Meat also becomes a cancer risk as a result of the preparation and processing: When meat is heated to high temperatures, several potentially harmful substances are formed at the same time, including so-called polycyclic aromatic hydrocarbons (PAH), and nitrosamines are also formed when cured. These substances can promote the development of cancer, above all they increase the risk of colon cancer. Methods such as curing and strong heating are used particularly with industrially processed meat, including sausage and ham. Accordingly, processed meat products are particularly unhealthy.

Researchers at the Max Planck Institute for Human Cognitive and Brain Sciences (MPI CBS) and the Leipzig University Hospital examined almost 9,000 people to see what connections there are between body and psyche on the one hand and not eating animal products on the other. regardless of age, gender and level of education.

The result of the physical effect: the less food of animal origin was on the menu, the lower the average body mass index (BMI) and thus the body weight. “Above all, excessively high-fat and high-sugar products make you fat. They stimulate the appetite and delay the feeling of satiety. If you do without animal foods, you consume fewer such products on average,” explains Evelyn Medawar, first author of the work.
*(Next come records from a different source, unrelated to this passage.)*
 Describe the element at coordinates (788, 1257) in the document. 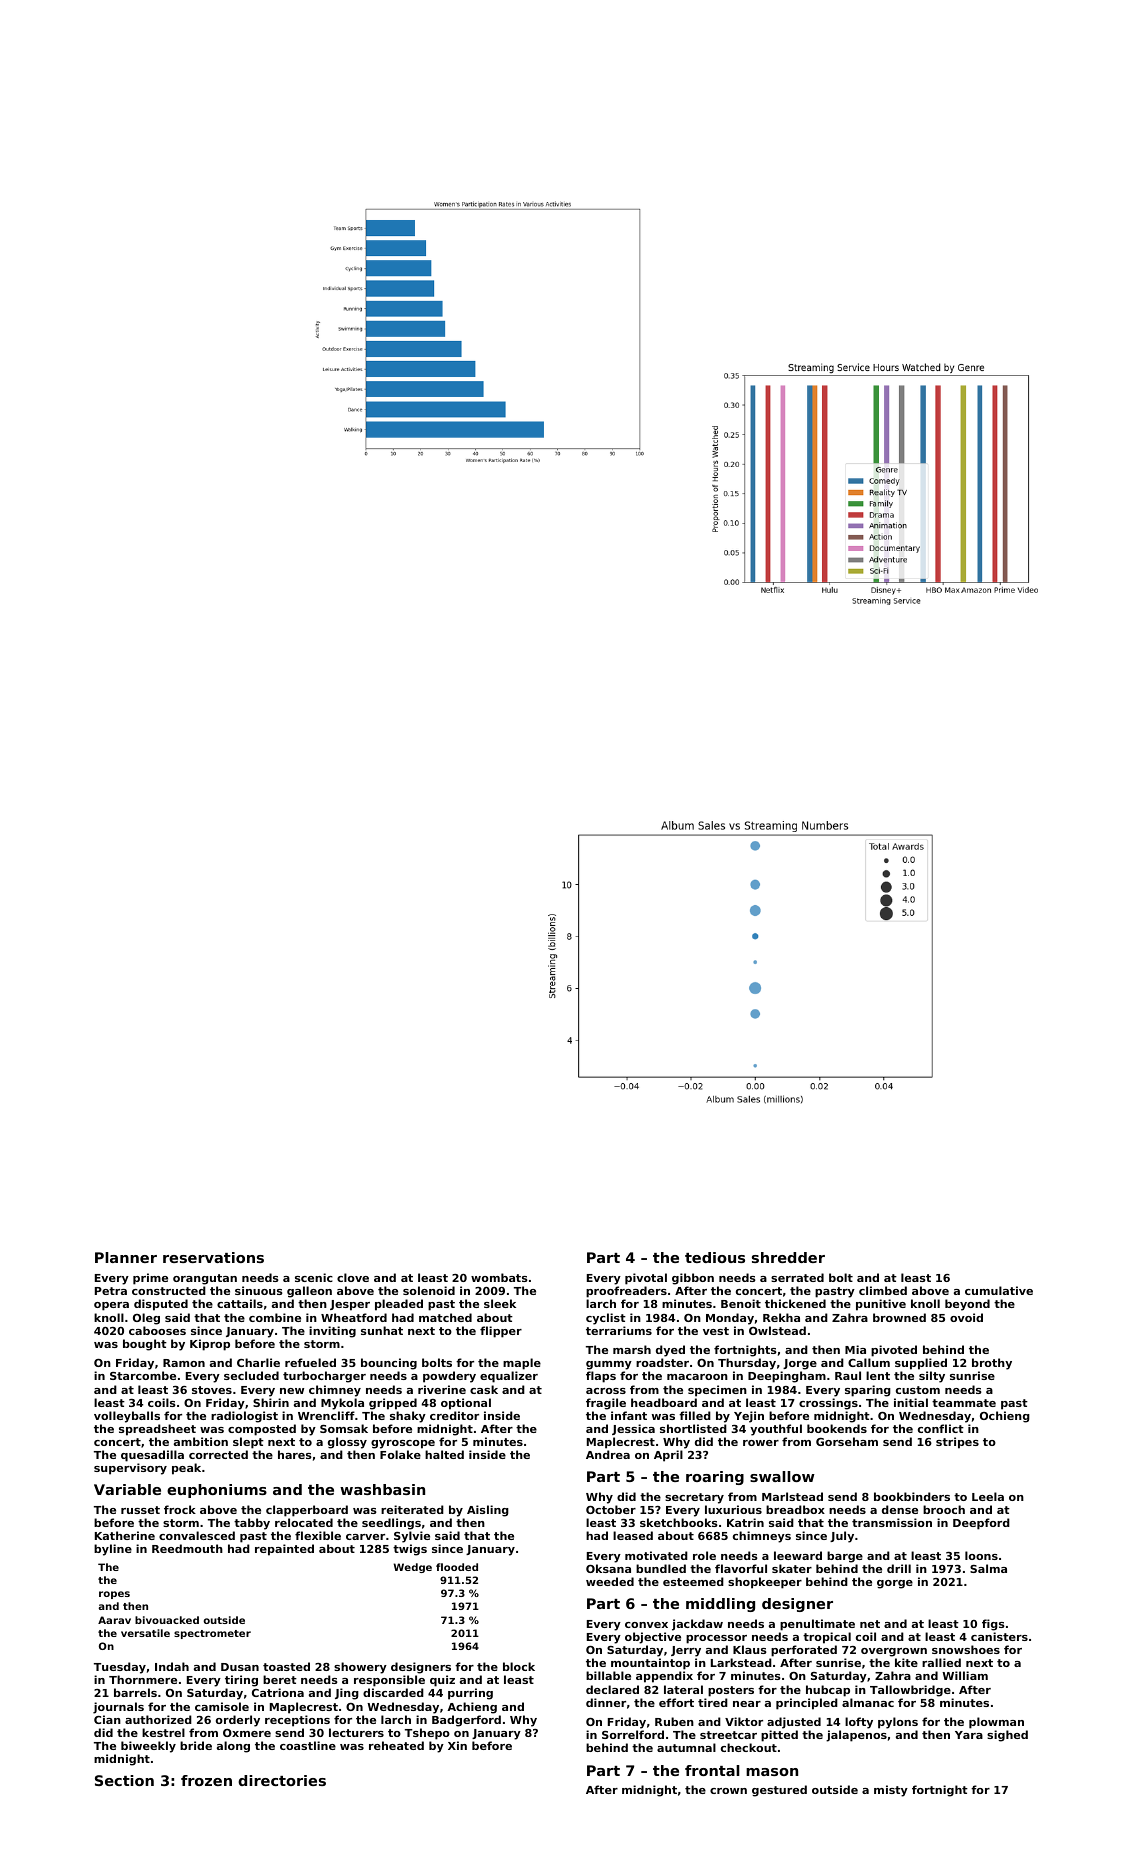

I see `shredder` at that location.
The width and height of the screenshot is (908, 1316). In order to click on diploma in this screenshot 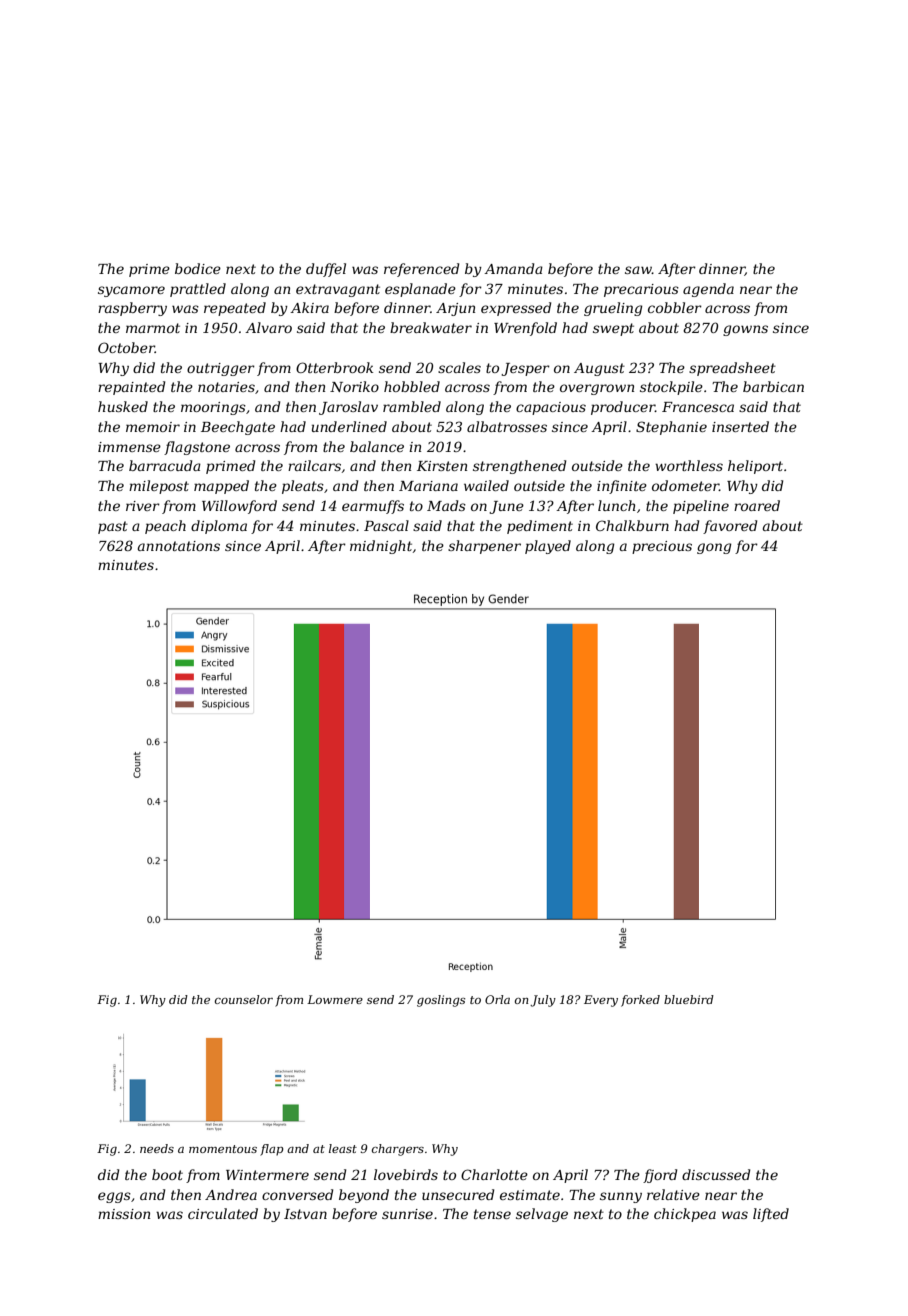, I will do `click(219, 527)`.
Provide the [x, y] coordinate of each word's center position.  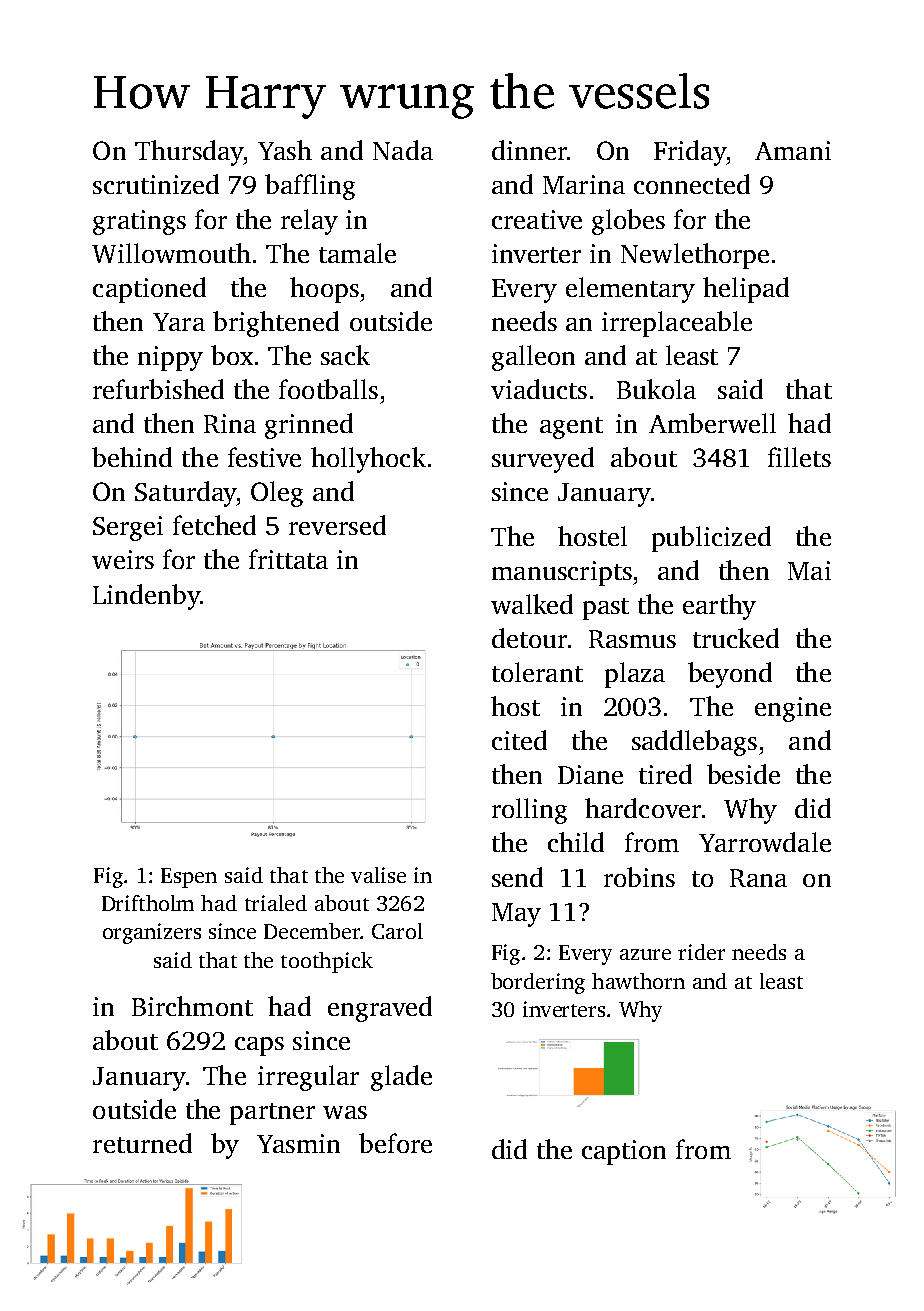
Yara [179, 322]
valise [378, 875]
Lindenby [146, 597]
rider [701, 952]
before [395, 1143]
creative [537, 219]
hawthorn [638, 981]
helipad [746, 290]
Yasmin [298, 1143]
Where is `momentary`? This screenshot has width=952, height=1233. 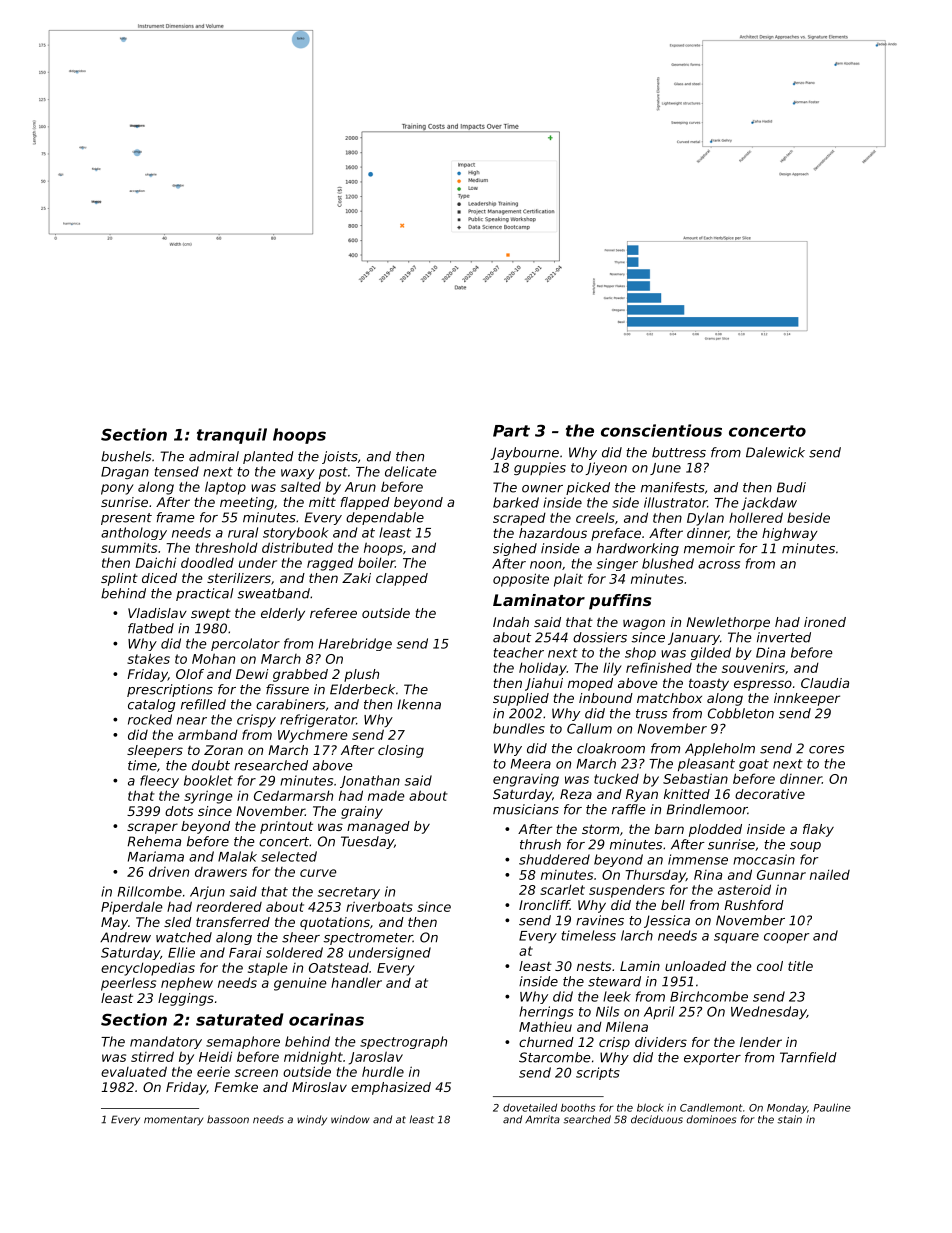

With regard to the psychological effects of the meatless diet, the Leipzig study found no particular susceptibility to neuroses in vegetarians. The head of the study, Veronica Witte, says: “Previous analyzes had found that more neurotic people were generally more likely to omit certain groups of foods. We focused solely on avoiding animal products and could not observe any correlation.” No connection was found between a predominantly plant-based diet and depressive moods. There were indications of this in earlier studies as well.

However, the researchers did find a difference in one of the defining factors of personality: extroversion versus introversion. People who eat mostly plant-based foods are more introverted than those who eat mostly animal products. The authors of the study have not yet given an explanation for this.